Hz. Peygamber'in İslam'ı insanlara tebliğ ederken yanındakilerin büyük bir çoğunluğunun gençlerden oluştuğuna işaret eden Erbaş, şunları söyledi:
- "Hz. Aliler, Hz. Ömerler, Hz. Musablar, Hz. Yasirler, onların hepsi sizlerin yaşında gençlerdi. O insanlar, Peygamber Efendimizin etrafında toplandı ve kurtuldular. İnşallah biz hepimiz Peygamber Efendimizin emanetleri, Kur'an-ı Kerim'in ve sünnetinin etrafında toplanarak aydınlanacağız ve kurtulacağız."
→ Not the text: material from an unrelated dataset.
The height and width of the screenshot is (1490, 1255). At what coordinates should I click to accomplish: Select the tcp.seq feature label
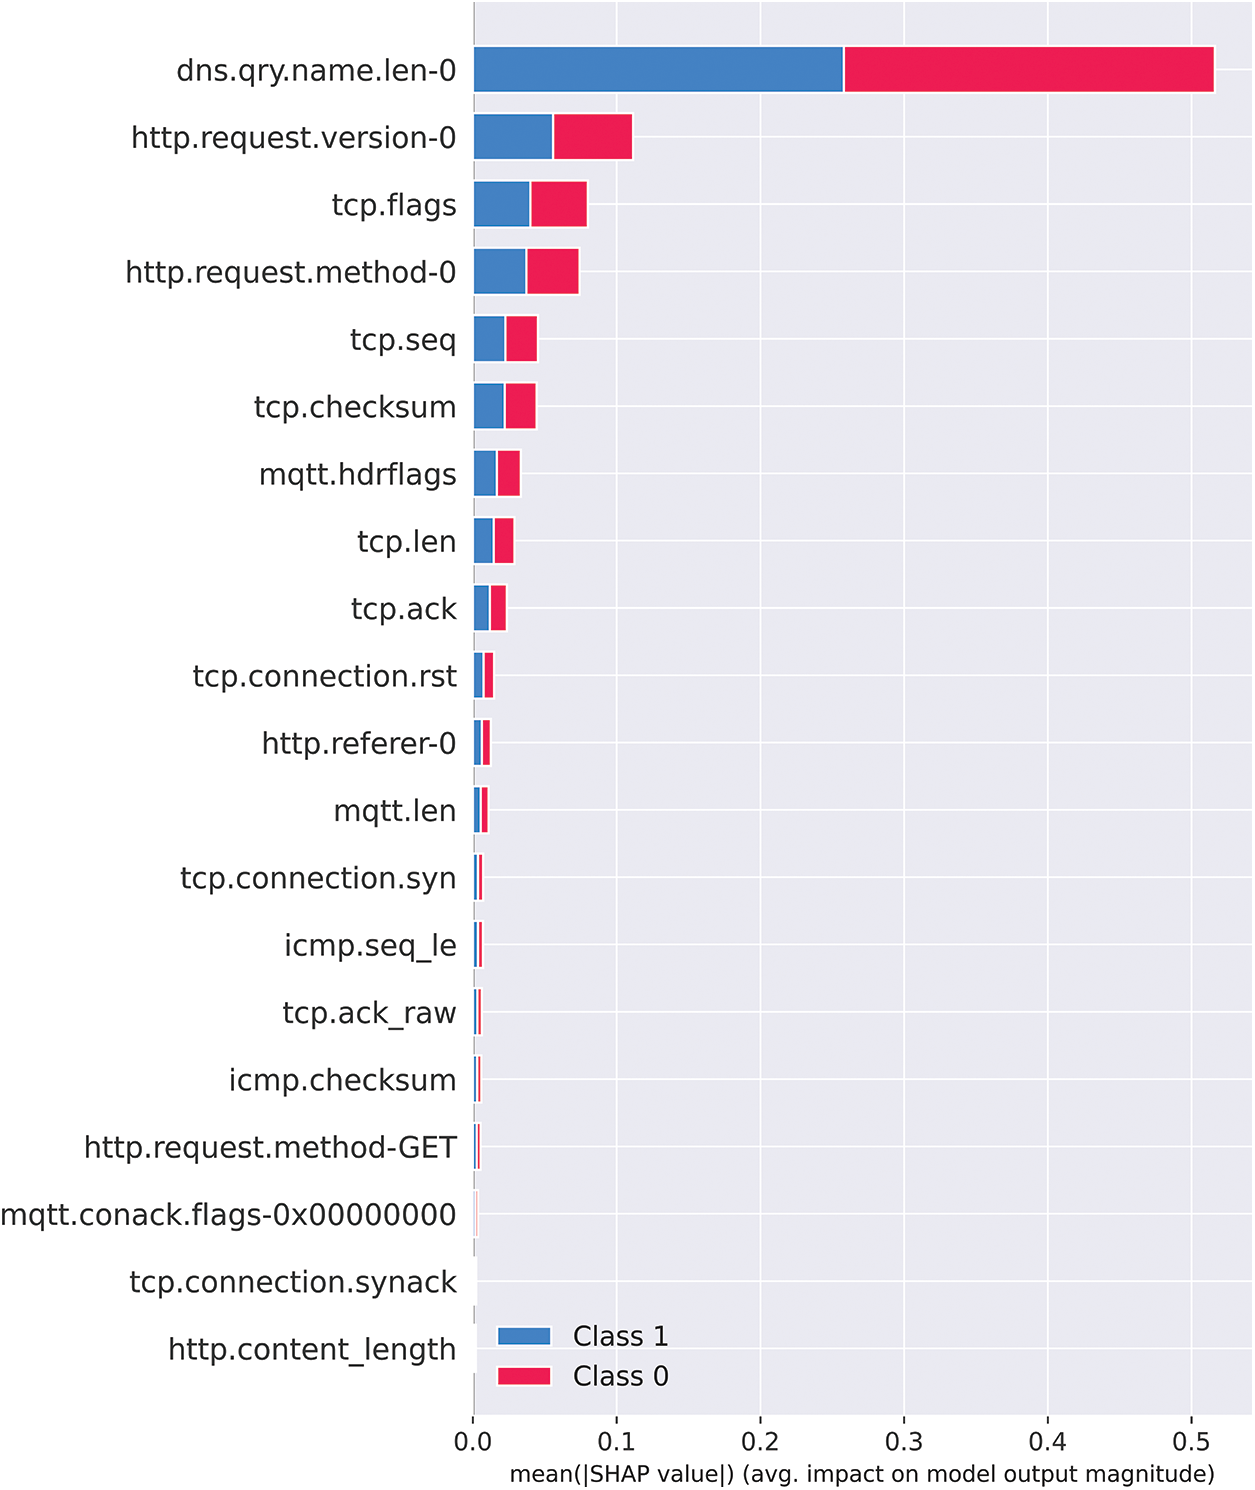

Prof. Dr. Erbaş, çocuklara Kur'an-ı Kerim'i ve Hz. Peygamber'in hayatını okumalarını tavsiye etti.
Kur'an-ı Kerim'de Allah'ın müminlere, "Ey iman edenler, Allah'ın rahmetinden ümidinizi kesmeyiniz" buyurduğunu anımsatan Prof. Dr. Erbaş, şöyle devam etti:
- "Müslüman demek, her zaman umut içerisinde yaşayan insan demektir. Müslüman, 'yarınım bugünümden daha iyi olacak' diyen insandır. İslam böyle güzel bir din, ismi de umut veriyor. Size birisi, 'İslam nedir?' diye sorsa göğsünüzü gere gere diyin ki, İslam, barıştır. İslam, umuttur. Müslüman kurtuluş ve barış insanıdır. Müslüman'ın hayatında son nefesine kadar umutsuzluk yoktur. Müslümanlar, her zaman daha iyiyi, daha güzeli yapmak, daha güzele ulaşmak için ruhen canlı olması gereken kimselerdir."
Kur'an-ı Kerim'in ilk inen ayetlerinde Allah'ın "oku" buyurduğuna dikkati çeken Erbaş, "Gönlüm ister ki herkes Kur'an-ı Kerim öğrensin. Çünkü Kur'an'ın ayetleri, okudukça gönlümüze ferahlık veriyor. Peygamber Efendimiz üzüldüğü ve sevindiği zaman Kur'an okuyor. Çünkü Kur'an bir şifa olarak indirilmiştir." diye konuştu.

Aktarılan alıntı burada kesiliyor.